ABD'nin Kuzey Irak'ta PYD ve PKK'ya yönelik silah sevkiyatına Kılıçdaroğlu'nun ses çıkarmadığını öne süren Tuna, "Ana muhalefet partisi lideri Kılıçdaroğlu herkesten çok kıyametleri koparmalıydı. 'Ne menem müttefiksiniz siz?...' diyemez miydi?
Ne bileyim; ABD Büyükelçiliği'nin önüne bir siyah çelenk de mi koyamazdı?Gözüne kestirip 'FETÖ'ye ADALET' için onca yolu yürüdü de bunu mu 'gözü' yemedi?" dedi.
Tuna'nın Sabah gazetesindeki yazısı şöyle:
PKK'nın Suriye koluna binlerce TIR silah vermenin ne anlama geldiğini artık bebeler bile biliyor.
ABD ne kadar inkâr ederse etsin, artık mızrak çuvala sığmıyor.
DEAŞ falan işin bahanesi.
Maksatları besbelli: Bölücü terör örgütünü gündüz gözüyle "ordulaştırmak."
Sizin anlayacağınız, "ifsat devletinin" temellerini atmaya başladılar.
Hem de sınırlarımızın bitişiğinde!
Haliyle...
Erdoğan, ne pahasına olursa olsun buna izin vermeyeceğiz, dedi.
Aslında...
Ana muhalefet partisi lideri Kılıçdaroğlu herkesten çok kıyametleri koparmalıydı.

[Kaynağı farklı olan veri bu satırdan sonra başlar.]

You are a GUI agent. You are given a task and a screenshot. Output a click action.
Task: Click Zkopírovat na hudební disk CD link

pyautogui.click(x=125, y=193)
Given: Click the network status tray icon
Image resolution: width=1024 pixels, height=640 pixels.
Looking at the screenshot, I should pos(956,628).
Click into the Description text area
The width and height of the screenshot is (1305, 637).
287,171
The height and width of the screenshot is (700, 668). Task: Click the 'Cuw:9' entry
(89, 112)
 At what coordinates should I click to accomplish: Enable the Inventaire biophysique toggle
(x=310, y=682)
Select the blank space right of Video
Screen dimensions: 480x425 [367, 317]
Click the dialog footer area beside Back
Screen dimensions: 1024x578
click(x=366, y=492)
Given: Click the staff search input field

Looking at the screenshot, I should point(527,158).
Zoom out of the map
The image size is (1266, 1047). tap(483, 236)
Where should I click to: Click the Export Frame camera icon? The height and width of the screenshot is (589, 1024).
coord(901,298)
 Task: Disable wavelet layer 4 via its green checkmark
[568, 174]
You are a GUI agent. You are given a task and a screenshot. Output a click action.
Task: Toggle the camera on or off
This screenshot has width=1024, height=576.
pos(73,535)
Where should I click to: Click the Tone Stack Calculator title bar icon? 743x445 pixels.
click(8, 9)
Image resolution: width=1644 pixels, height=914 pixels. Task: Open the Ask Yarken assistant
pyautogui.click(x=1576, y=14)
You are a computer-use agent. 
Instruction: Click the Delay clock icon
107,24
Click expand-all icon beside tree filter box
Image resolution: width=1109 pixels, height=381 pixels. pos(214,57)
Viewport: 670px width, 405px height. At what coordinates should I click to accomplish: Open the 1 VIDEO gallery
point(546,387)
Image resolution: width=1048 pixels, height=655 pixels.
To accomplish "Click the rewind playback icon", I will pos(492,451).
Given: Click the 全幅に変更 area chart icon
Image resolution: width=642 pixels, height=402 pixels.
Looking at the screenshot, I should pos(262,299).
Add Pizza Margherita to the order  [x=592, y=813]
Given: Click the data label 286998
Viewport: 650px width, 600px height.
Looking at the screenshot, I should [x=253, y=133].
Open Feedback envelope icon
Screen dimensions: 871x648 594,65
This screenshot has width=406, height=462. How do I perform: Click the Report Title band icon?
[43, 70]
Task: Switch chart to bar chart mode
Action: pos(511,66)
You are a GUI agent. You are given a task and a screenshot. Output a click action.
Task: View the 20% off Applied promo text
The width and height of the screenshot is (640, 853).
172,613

Zira, "iktidar" değil, yani, sırtında yumurta küfesi yok.
En azından,
"Askerimize kurşun sıkan terör örgütüne nasıl silah verirsiniz; ne biçim stratejik ortak,ne menem müttefiksiniz siz?..." diyemez miydi?
Ne bileyim; ABD Büyükelçiliği'nin önüne bir siyah çelenk de mi koyamazdı?
Gözüne kestirip "FETÖ'ye ADALET" için onca yolu yürüdü de bunu mu "gözü" yemedi?
Halbuki, "Kahrolsun ABD emperyalizmi" yollu kaptırıp gidebilirdi.
"Devrimci, solcu" olmaya bu yakışırdı.
Kendi ülkesini elin Alaman dergisinde kötülemek veya MİT TIR'ları kumpasında olduğu gibi, Türkiye'yi "terörist ülkeymiş" gibi "müstevlilere" jurnallemek değil.
Yahu hepsinden geçtim...
Kılıçdaroğlu'nun, PKK'nın Suriye koluna onca silah veren ABD'ye karşı sadra şifa tek laf ettiğini işittiniz mi?
Tamam, çok etkileyici atlet giyebiliyor, yoğurt yiyebiliyor.
Bunu inkâr edemeyiz; fotoğrafla sabit; artık biliyoruz.
Lakin, Türkiye Cumhuriyetinin ana muhalefet partisi liderinin, Türkiye'nin beka sorunuylaalakalı ne düşündüğünü neden bilmiyoruz?
Bu arada hazır atletten bahsetmişken...
Yahu kardeşim, CHP'nin iletişim stratejisini kim çiziyor; Kemal Bey'in "image maker" işlerine kim bakıyor?
Kılıçdaroğlu'nun atlet giyme, yoğurt yeme sorunu mu var, manyak mısınız siz?
Smokinden çıkmıyor, papyonsuz yapamıyor diyen mi var?
Halktan uzak şekli şemaili var da mı düzeltmeye çalışıyorsunuz?
Tipi belli; kavruk; yurdum insanı. Bıyıkları derseniz, kimi sonradan bıyık görme AK Partililerinki gibi değil, yerini yadırgamıyor.
Koy kasketi başına, Çukurova'da pamuk toplasa sırıtmaz.
CHP eski genel başkan yardımcısı Onur Öymen falan olsaydı, yakışık almazdı. (Bir ara,"Erdoğan benim gibi vals yapmayı bilir mi?!." diyerek hava atmıştı.)
Bir iletişimci her şeyden evvel elindeki "ürünün" özelliklerini bilmez mi?
Elinizdeki "ürünün" en son okuduğu kitap, yarım asır önce yayımlanan
"İnce Memed."
Düzeltecekseniz, bu "imajını" düzeltin, ne işiniz var yoğurtla, atletle.
Verin eline İngilizce orijinalinden yeni çıkmış bir kitap, biz de bi güzel yiyelim.
Olmadı...
Alın götürün tuttuğu takım Fener'in maçına. Uyarmayı da unutmayın; kaledeki Volkan deyin.
Lefter'i kaleci sanırdı, bari Volkan'ı forvet sanmasın.